Für dieses Problem gäbe es eine recht einfache Lösung: Die Anzahl aufeinander folgender Mandate müsste begrenzt werden, zwei Legislaturperioden wären dabei ein guter Kompromiss (so wie beispielsweise in den Parlamenten zahlreicher US-Bundesstaaten). Zum einen würden die höhere Fluktuation dem politischen Prozess gut tun und eingefahrenes, auf Wiederwahl konzentriertes Denken eindämmen, zum anderen die Situation innerhalb der Parteien deutlich entspannen und diese wieder stärker zu einem Ort der politischen Ideen-Entwicklung machen.
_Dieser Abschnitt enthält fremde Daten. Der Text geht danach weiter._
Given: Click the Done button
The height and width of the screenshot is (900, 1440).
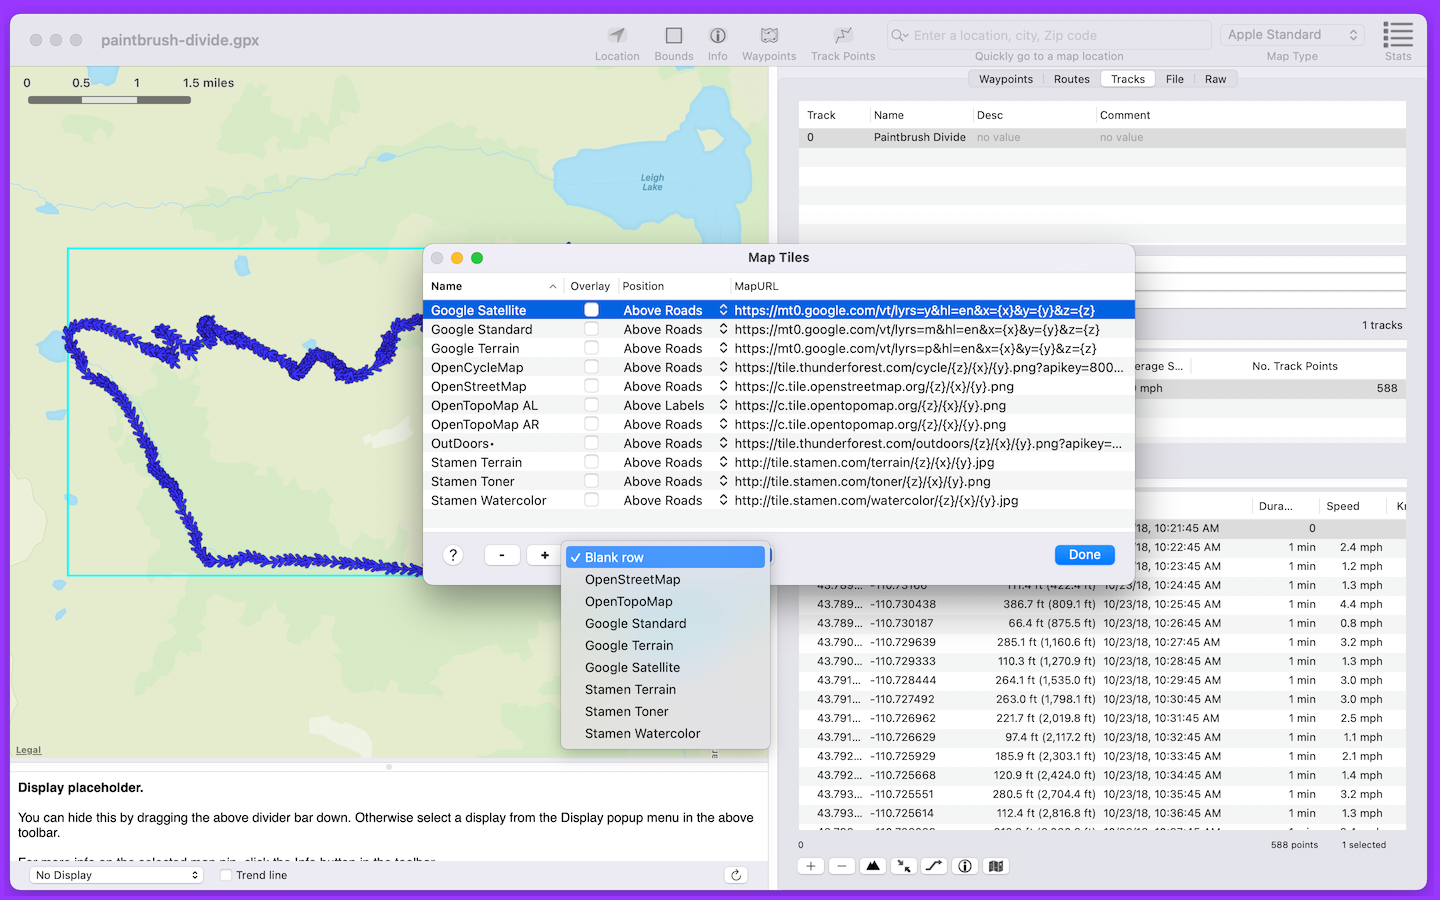Looking at the screenshot, I should pos(1084,555).
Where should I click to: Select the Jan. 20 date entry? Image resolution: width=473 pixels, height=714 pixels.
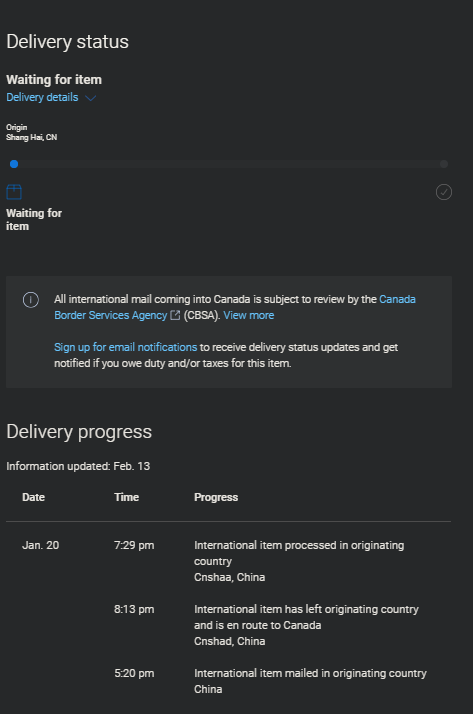tap(41, 545)
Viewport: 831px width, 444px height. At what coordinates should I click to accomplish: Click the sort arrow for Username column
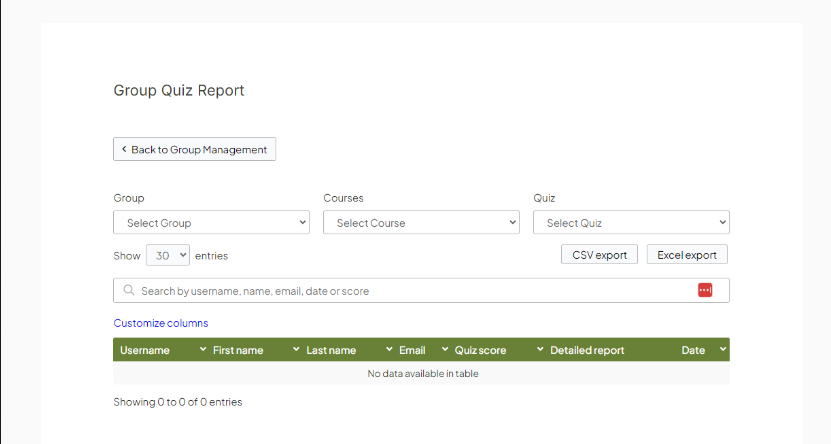pyautogui.click(x=202, y=350)
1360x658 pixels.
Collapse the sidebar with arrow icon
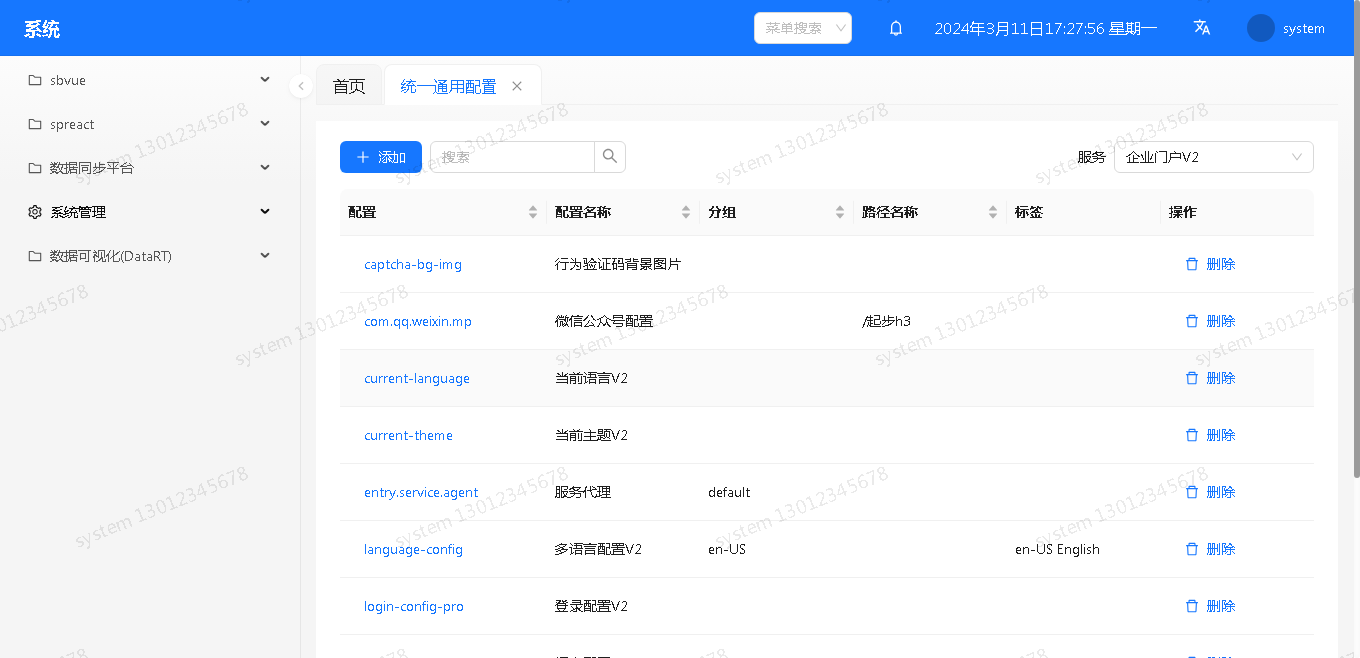tap(301, 86)
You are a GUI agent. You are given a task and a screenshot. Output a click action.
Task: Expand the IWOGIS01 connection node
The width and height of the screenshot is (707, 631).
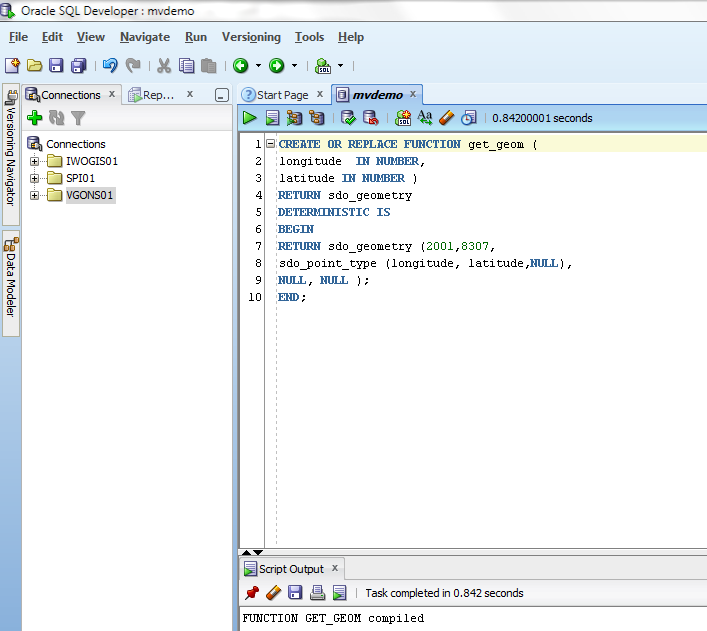[35, 161]
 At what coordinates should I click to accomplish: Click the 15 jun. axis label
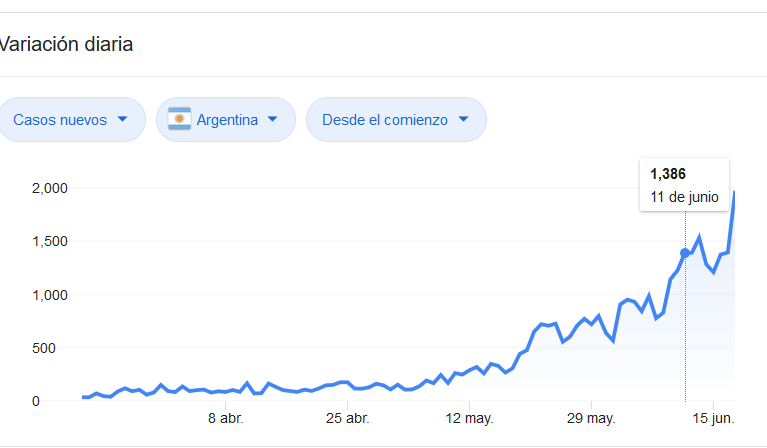tap(715, 418)
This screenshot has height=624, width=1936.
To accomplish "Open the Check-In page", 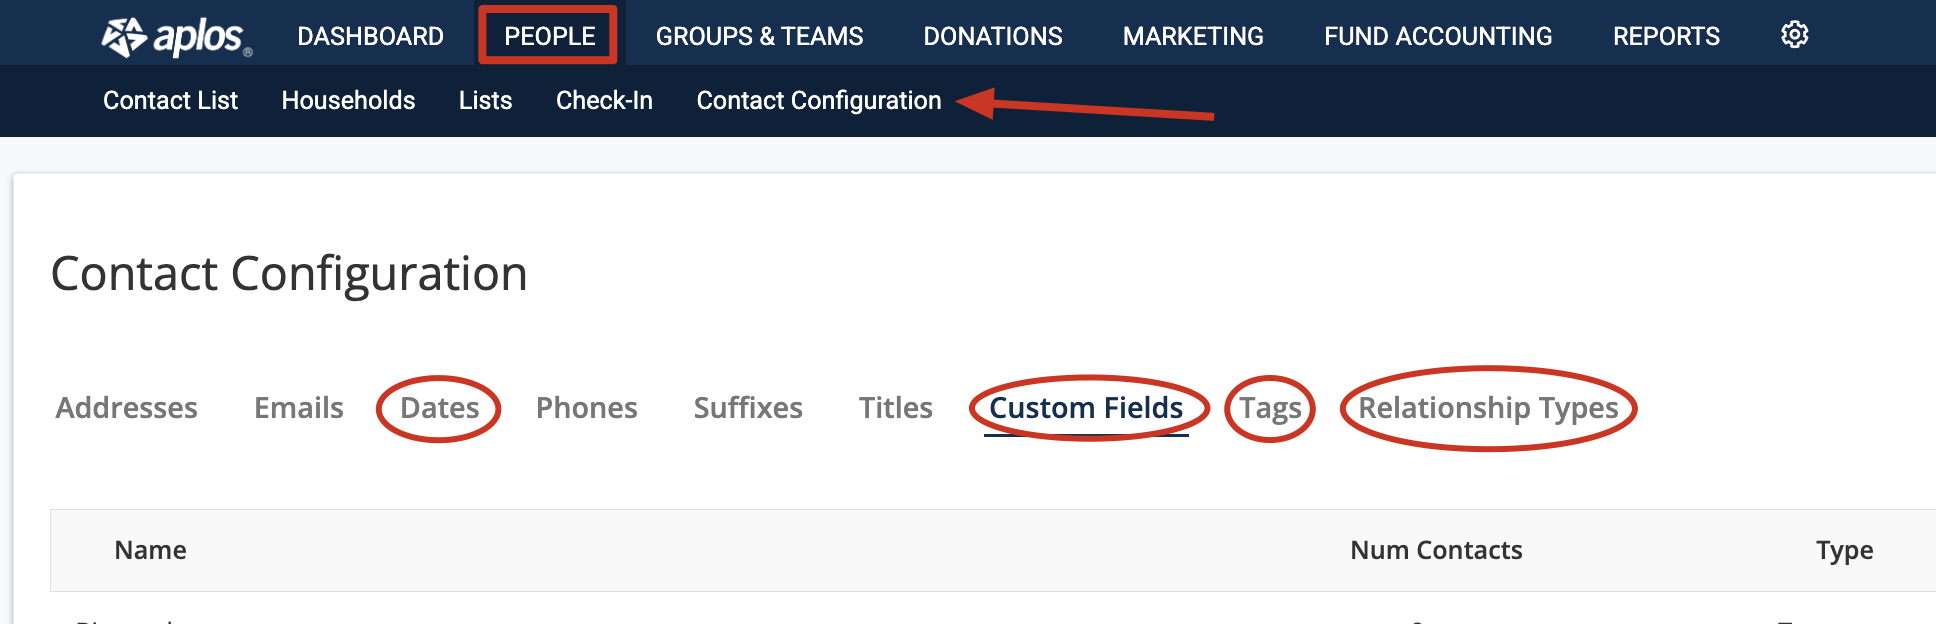I will (604, 100).
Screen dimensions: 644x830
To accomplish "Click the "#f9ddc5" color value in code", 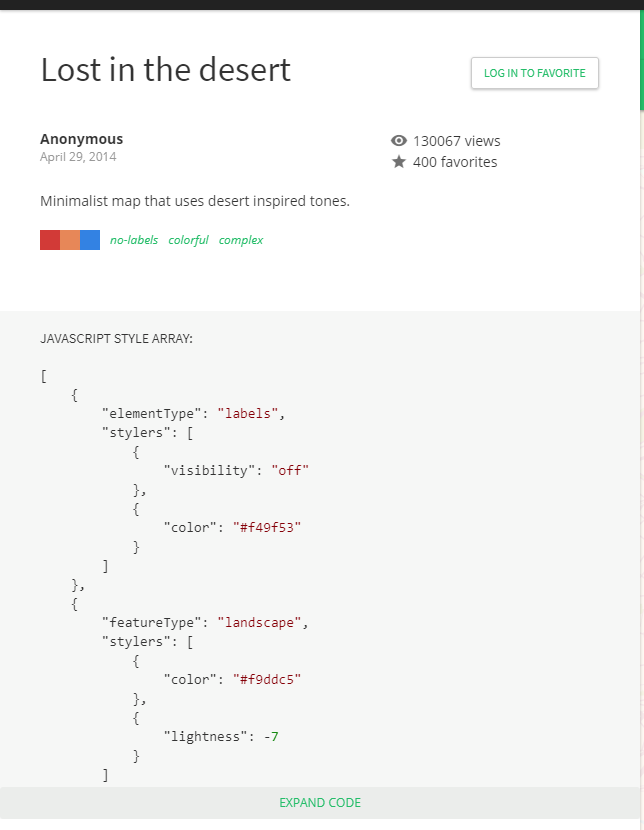I will (268, 679).
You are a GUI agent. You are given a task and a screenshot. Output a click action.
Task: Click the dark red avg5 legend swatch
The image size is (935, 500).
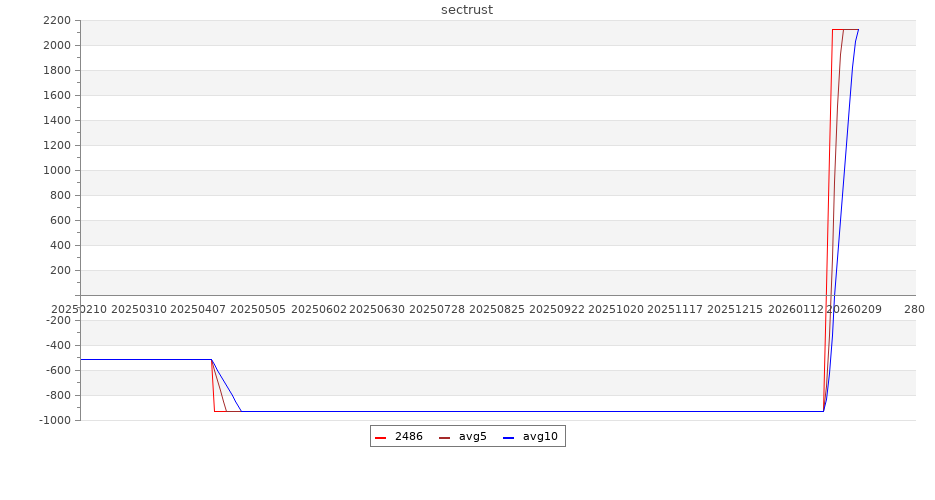445,438
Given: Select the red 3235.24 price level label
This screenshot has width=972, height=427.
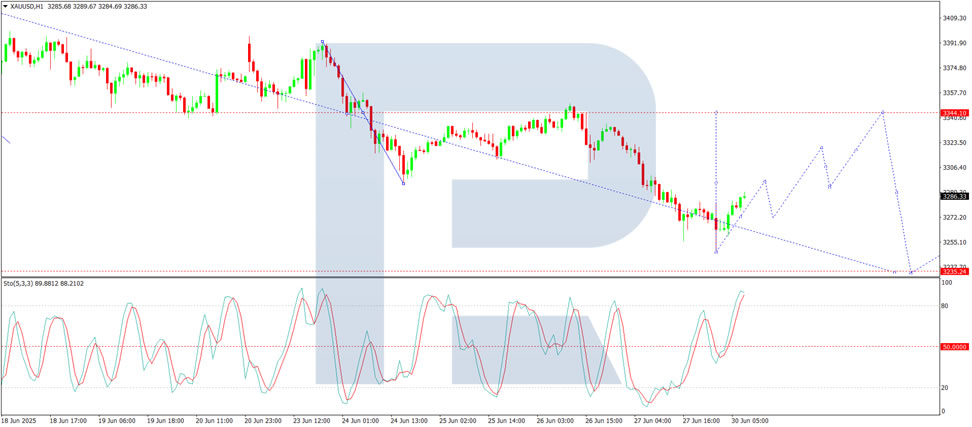Looking at the screenshot, I should click(x=954, y=271).
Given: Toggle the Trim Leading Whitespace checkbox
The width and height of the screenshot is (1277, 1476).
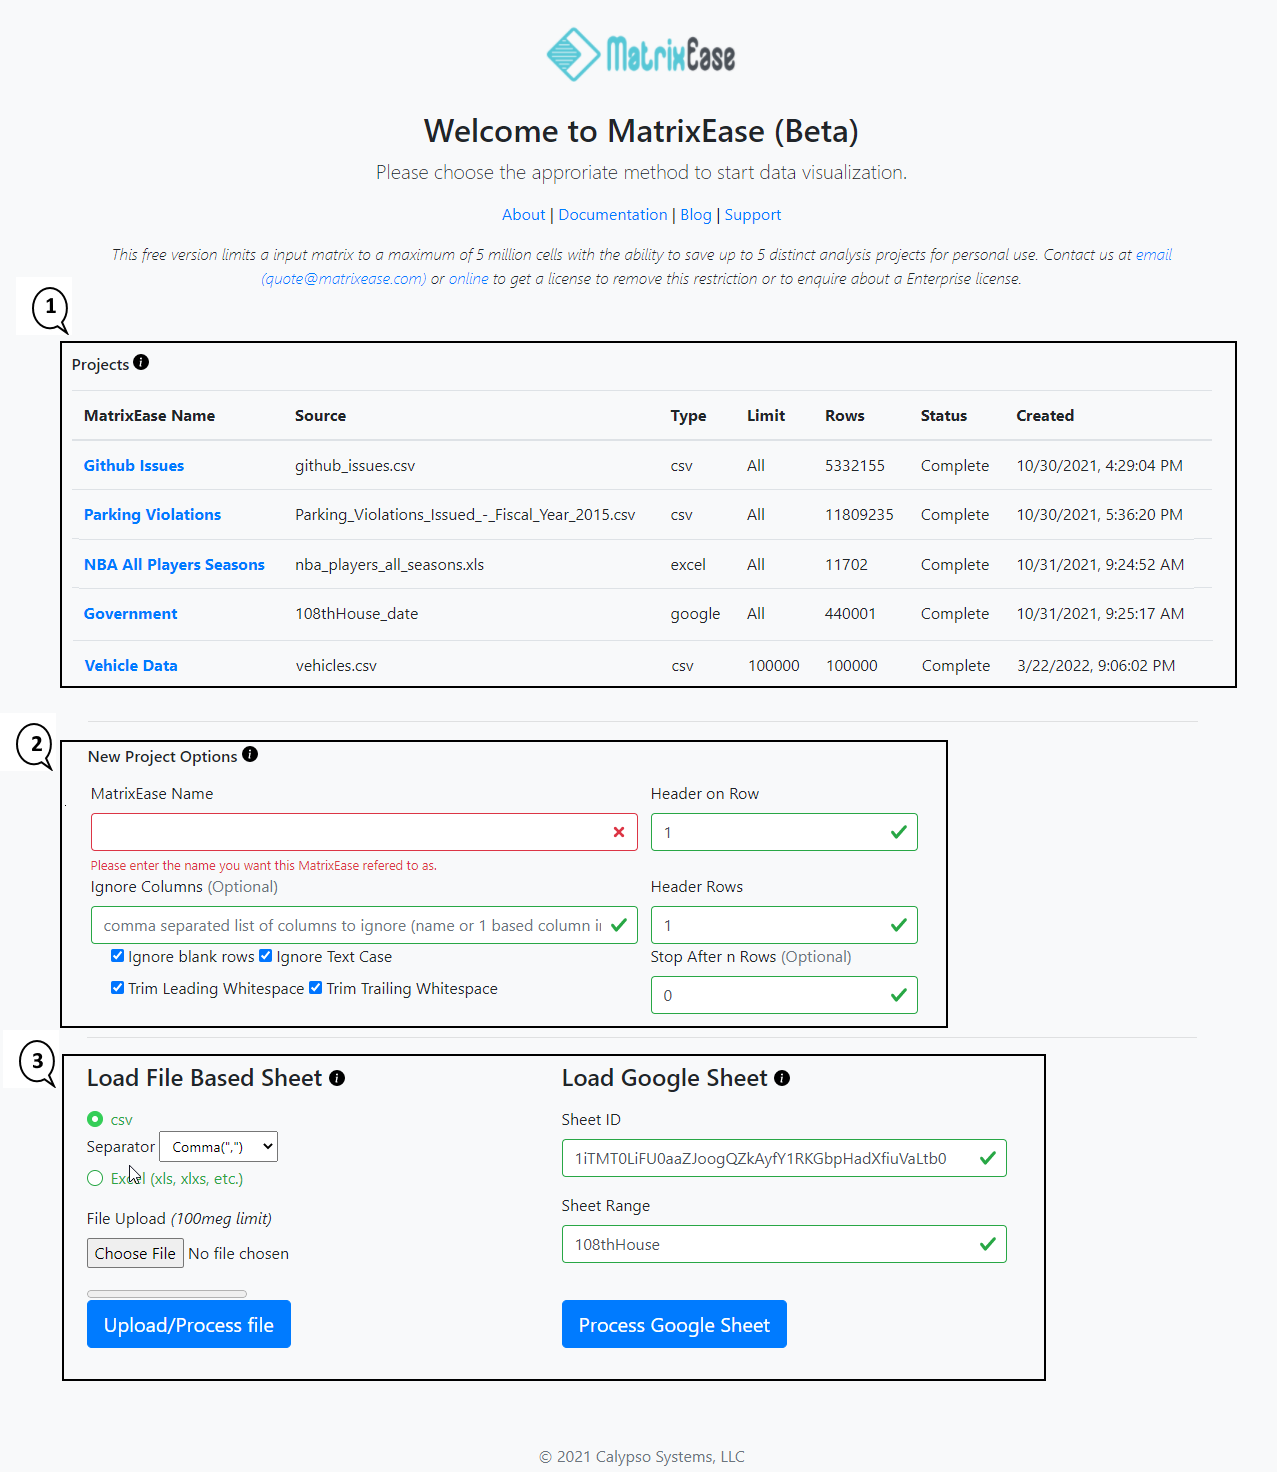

Jeder Fortschritt wurde immer erkämpft

Natürlich ist die Aufzählung der oben gemachten Verbesserungsvorschläge für das Grundgesetz nicht vollständig, sondern stellt nur eine Auswahl von Themen dar, wo eine Veränderung und Verbesserung des Grundgesetzes und dann früher oder später auch der Verfassungswirklichkeit notwendig ist. Vieles, was uns heute selbstverständlich vorkommt, musste trotz geltendem Grundgesetz in den zurückliegenden 70 Jahren erkämpft werden: die Berufsfreiheit verheirateter Frauen, die Lohnfortzahlung im Krankheitsfall, für die angeborene sexuelle Orientierung nicht im Knast zu landen — um nur einige Beispiele zu nennen. Solche Kämpfe werden auch in Zukunft nötig sein, um die Probleme der Gegenwart zu beheben. Gesellschaftlicher Fortschritt sollte sich dann aber auch in der geschriebenen Verfassung niederschlagen, damit das Rad der Geschichte (zumindest) nicht mehr so einfach zurückgedreht werden kann.